Clearance of foreign substances from the external environment or those produced by the body and not useful to the body. Examples include the cytochrome P-450 enzymes that control the rate at which many drugs are metabolized.

Classification of enzymes

  • Oxidoreductases – transfer electrons from one molecule to another
  • Transferases – catalyze the transport of functional groups from one molecule to another
  • Hydrolases – catalyze hydrolysis, breaking bonds by water

Other types:

  • Lyases
  • Isomerases
  • Ligases

Active site

  • The active site is the part of an enzyme where the substrate must bind for the products to be formed. It is a groove or pocket region of the protein formed by the folding of the protein.
  • The substrates must combine with the enzyme in a specific way for the reaction to proceed and form the products.
  • The enzyme attracts substrates to its active site, catalyzing a chemical reaction and then allowing products to dissociate.
  • The combination formed by an enzyme and substrate is called the enzyme-substrate complex.

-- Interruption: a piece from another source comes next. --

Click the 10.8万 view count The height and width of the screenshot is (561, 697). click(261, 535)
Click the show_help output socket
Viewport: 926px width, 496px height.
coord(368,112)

Types of enzyme inhibition

Competitive inhibition – This occurs when a molecule that resembles the substrates of the enzyme, binds on the active site and prevents further binding of the substrate.

Non-competitive inhibition – This occurs when an inhibitor that does not resemble the substrate binds on a different site on the enzyme other than the active site.

Uncompetitive inhibition – This occurs when an inhibitor binds on the enzyme-substrate complex preventing formation and dissociation of products.

Suicide inhibition – This is when an inhibitor binds irreversibly to the enzyme through covalent bonding.